DATA:
★ ★ ★ ★ ★ ★ ★
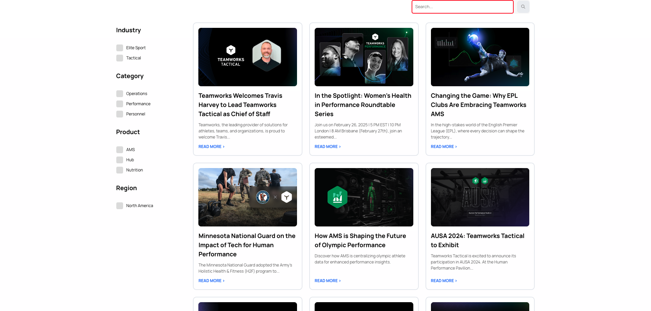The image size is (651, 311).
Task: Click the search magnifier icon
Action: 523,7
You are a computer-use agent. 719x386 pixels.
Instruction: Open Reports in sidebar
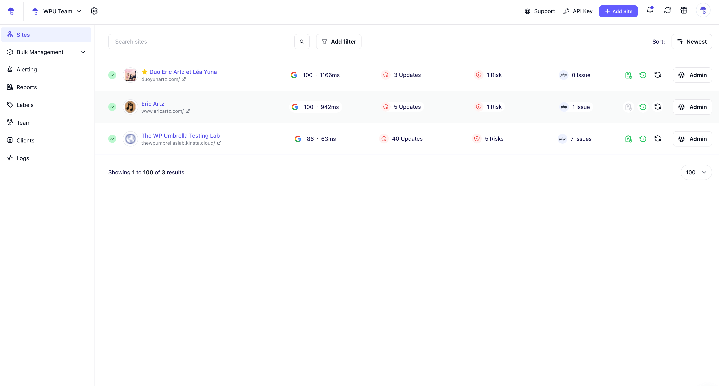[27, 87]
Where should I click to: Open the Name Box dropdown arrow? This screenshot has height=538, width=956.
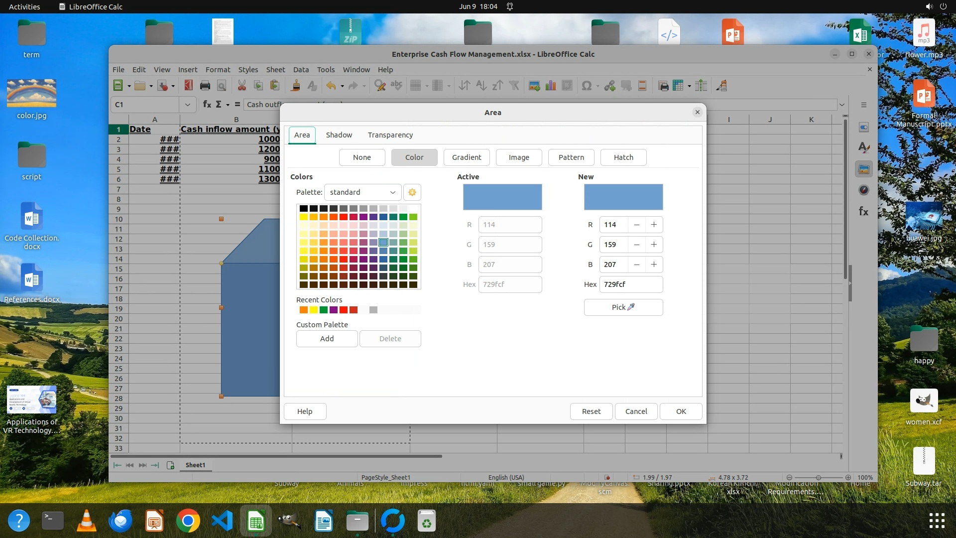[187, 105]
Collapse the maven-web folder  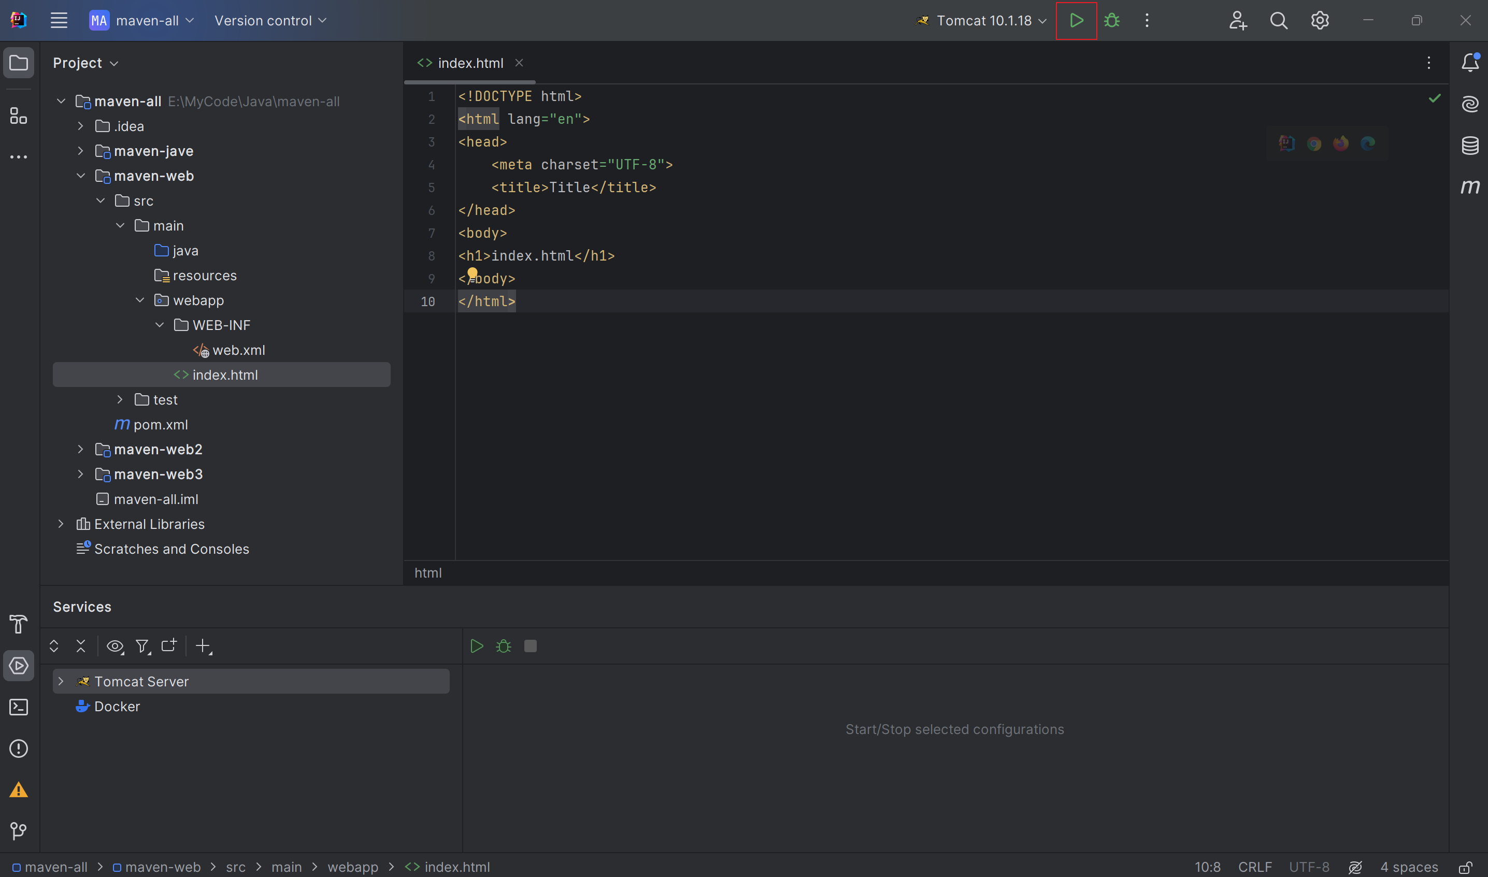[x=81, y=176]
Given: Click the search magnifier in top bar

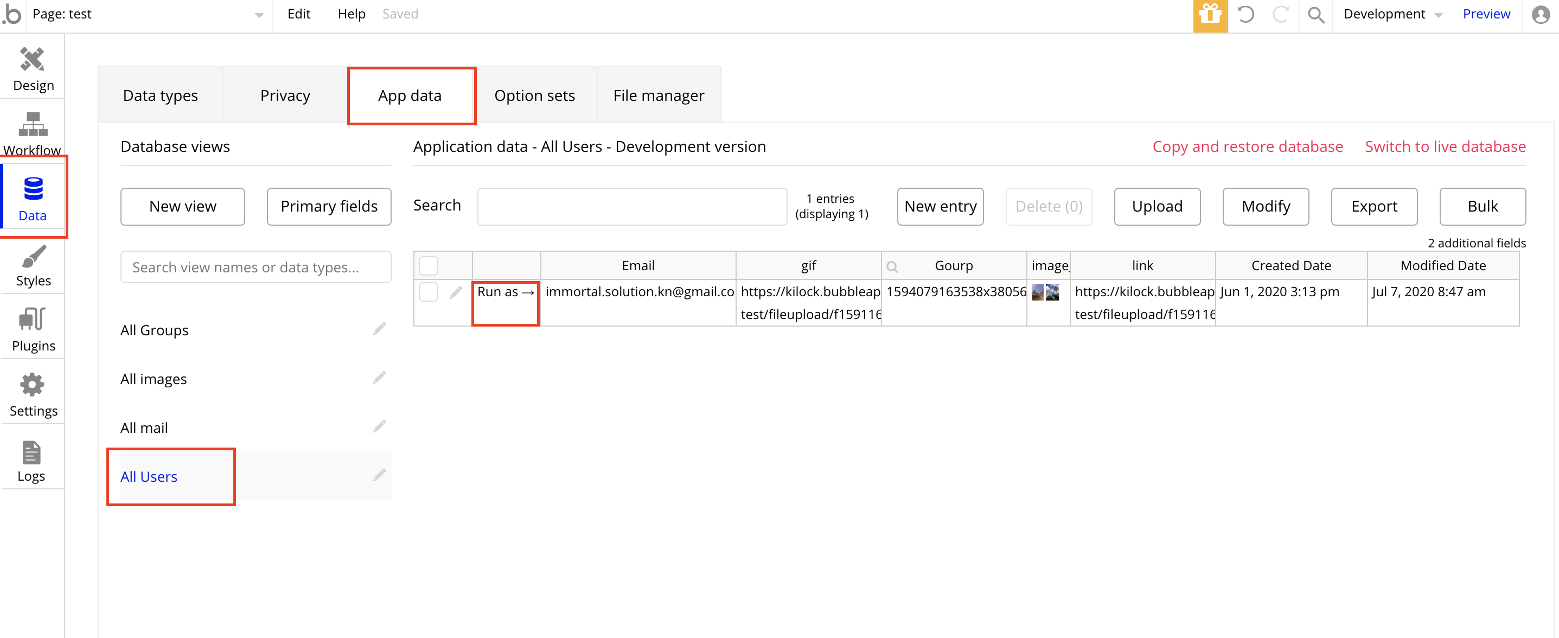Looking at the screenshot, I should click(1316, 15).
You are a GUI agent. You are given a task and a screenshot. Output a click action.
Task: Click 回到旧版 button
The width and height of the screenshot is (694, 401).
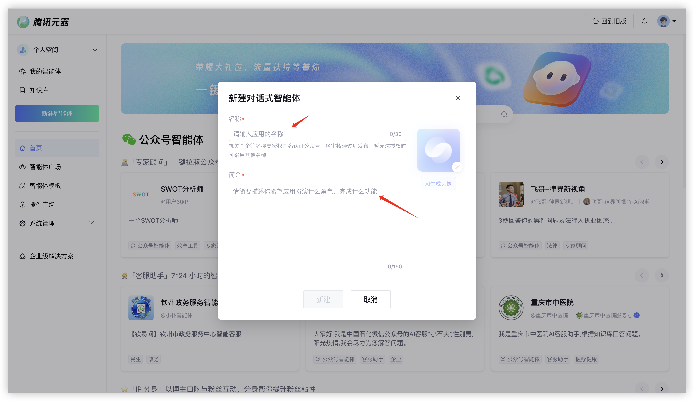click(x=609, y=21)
★ ★ ★ ★ ★ ★ ★
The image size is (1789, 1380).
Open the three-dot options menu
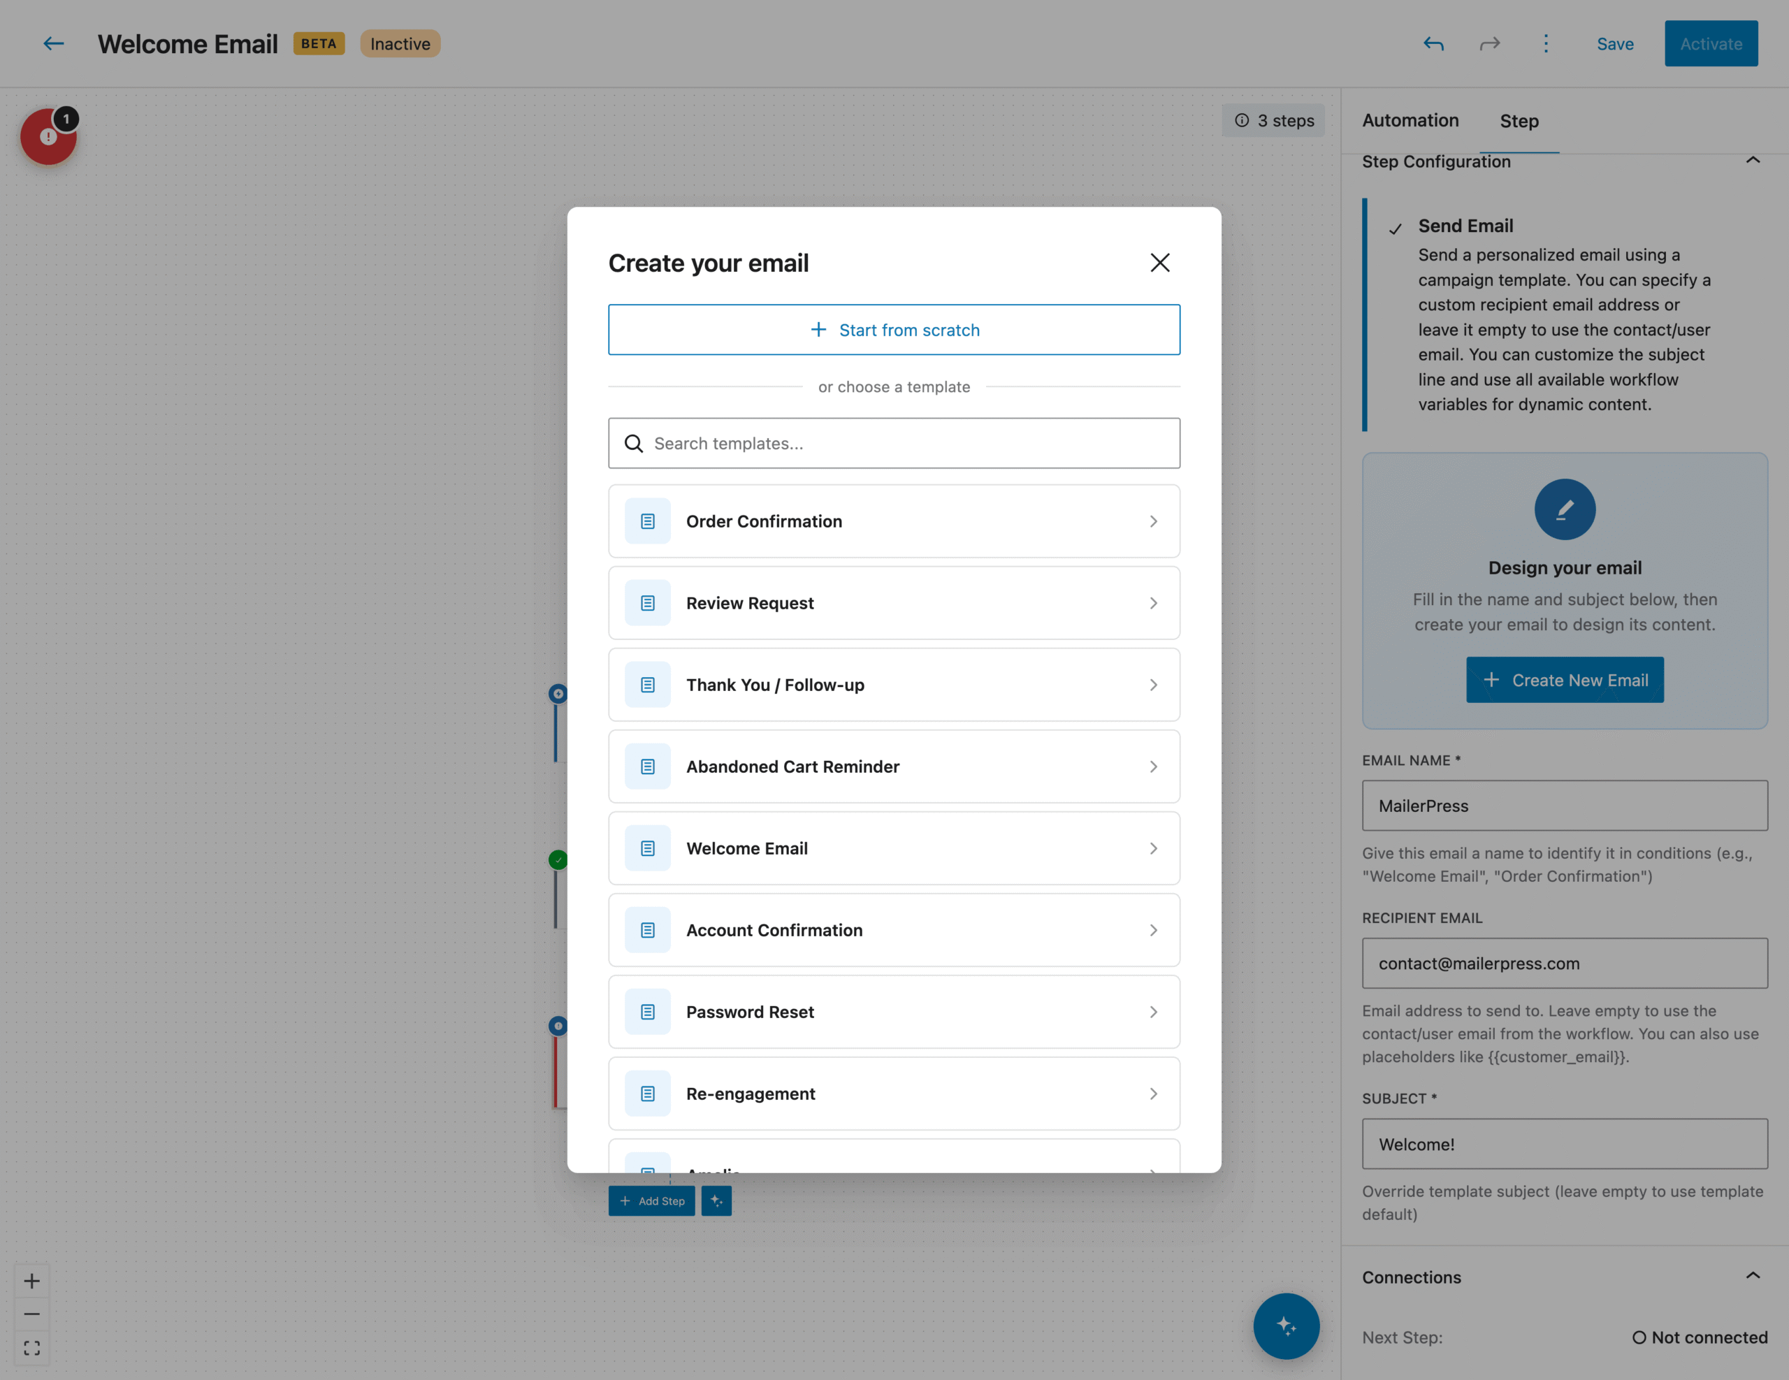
★ ★ ★ ★ ★ ★ ★
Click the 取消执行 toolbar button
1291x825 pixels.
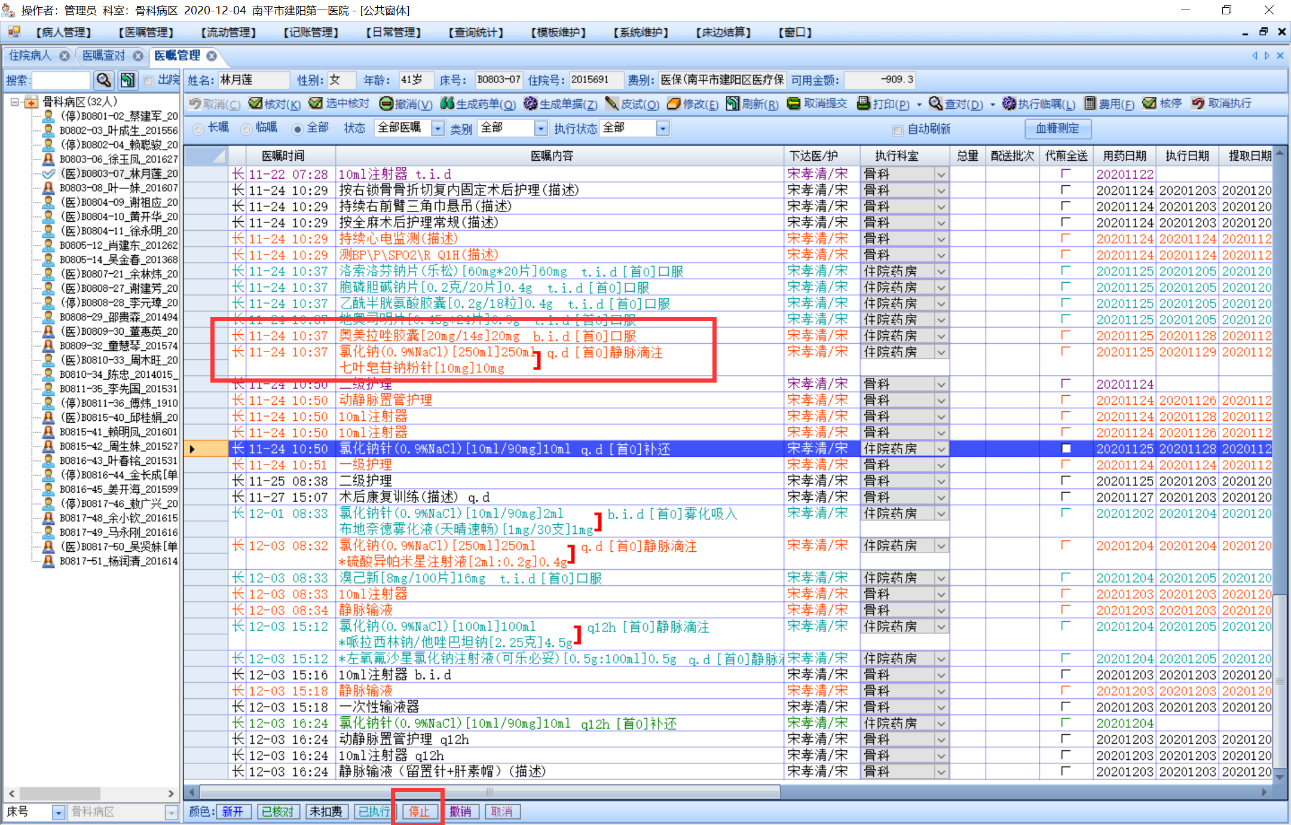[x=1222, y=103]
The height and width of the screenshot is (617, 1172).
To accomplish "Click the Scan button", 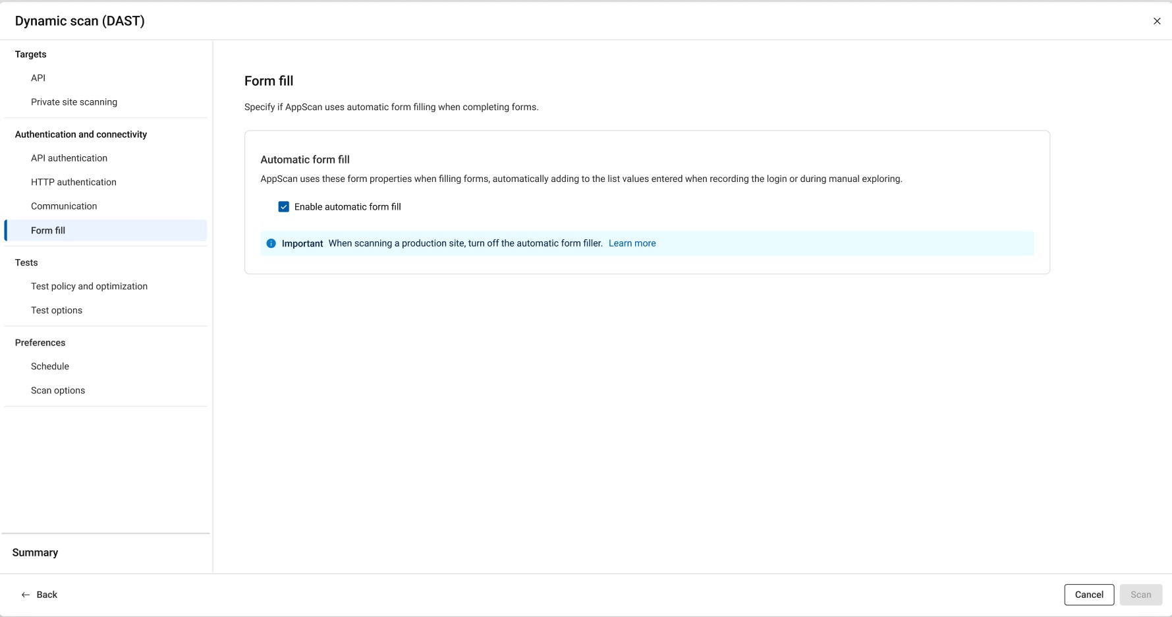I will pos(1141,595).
★ ★ ★ ★ ★ ★ ★
TASK ITEM: Every line that contains the string "agent" should be copied from the records.

ANSWER SPACE:
You are a computer-use agent. 719x386 pixels.
You are a GUI agent. You are given a task and a screenshot. Output a click action.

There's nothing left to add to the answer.